On 2017-01-25 01:22, Jonathan Wakely wrote:
On 25 January 2017 at 01:45, Oleg Smolsky wrote:
I've just noticed that gcc5.4 is 3x faster on large/complex files when it is
built with --enable-bootstrap (as opposed to --disable-bootstrap). I thought
that the stage2 compiler is already built with itself and so there should be
no difference between stage2 and stage3 compilers... (the host's compiler is
gcc 4.8)
Do you know what's going on?
Are you sure --enable-bootstrap is the only difference, and one isn't
build with --enable-checking?
Are both built from the exact 5.4.0 release, not a snapshot?

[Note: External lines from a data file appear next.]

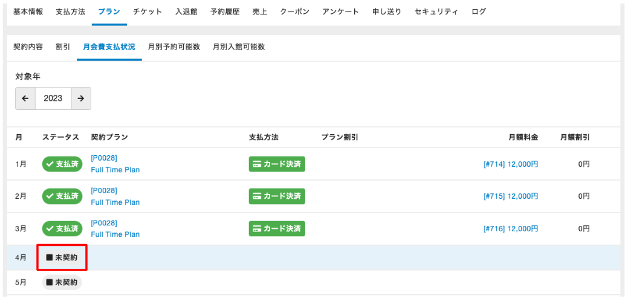This screenshot has height=302, width=628.
Task: Switch to the 支払方法 tab
Action: pyautogui.click(x=70, y=11)
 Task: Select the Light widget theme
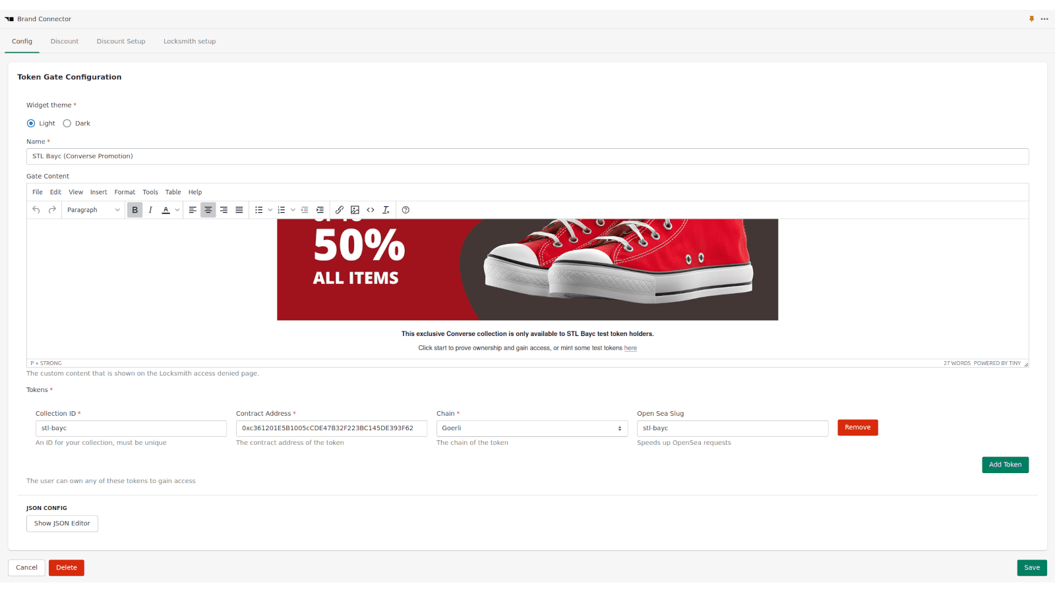[x=31, y=123]
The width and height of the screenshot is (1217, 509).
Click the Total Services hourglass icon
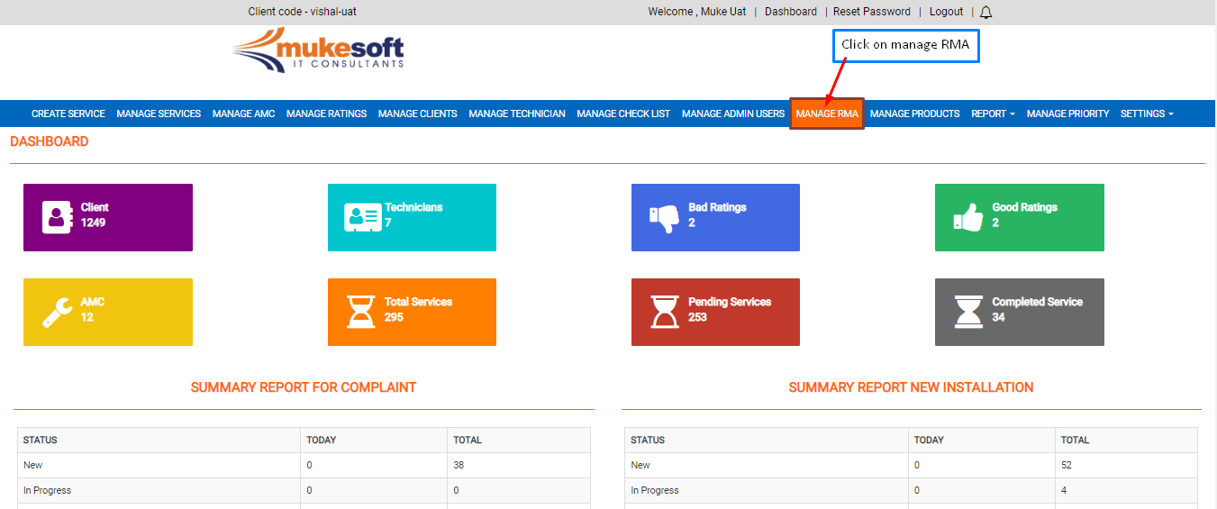(361, 312)
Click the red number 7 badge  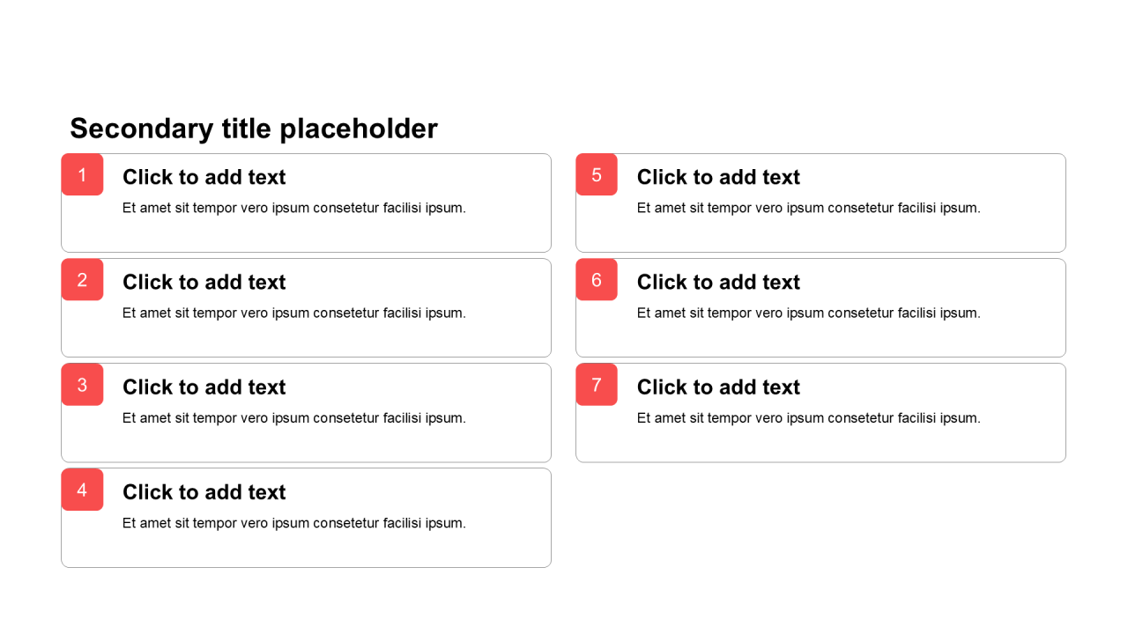[x=597, y=385]
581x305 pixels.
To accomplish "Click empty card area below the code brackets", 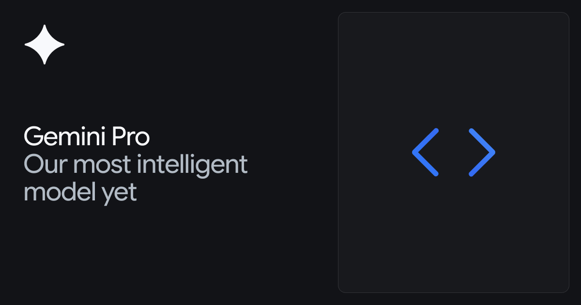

Hey Jonathan, yes, I'm building the official gcc 5.4.0 release this way:
rm -rf _obj; mkdir _obj; pushd _obj
CFLAGS="-I$glibc_path/include" CXXFLAGS="-I$glibc_path/include"
LDFLAGS="$libs $linker"\
../configure \
--prefix=...../gcc-5.4.0 \
\
--with-gxx-include-dir=.....gcc-5.4.0/include/c++ \
\
--with-ld=$binutils_path/bin/ld \
--with-as=$binutils_path/bin/as \
--with-ar=$binutils_path/bin/ar \
--with-ranlib=$binutils_path/bin/ranlib \
\
--disable-werror \
--disable-multilib --disable-lto --disable-gold \
\
--enable-languages=c,c++
make
make install
The only difference is the presence of --disable-bootstrap in my build
script. Also, "ld" is a symlink pointing to the Gold linker.
For the record, it takes about 36s (or 12s) to compile a large .cc file
generated with protobuf, depending on the way the compiler is built.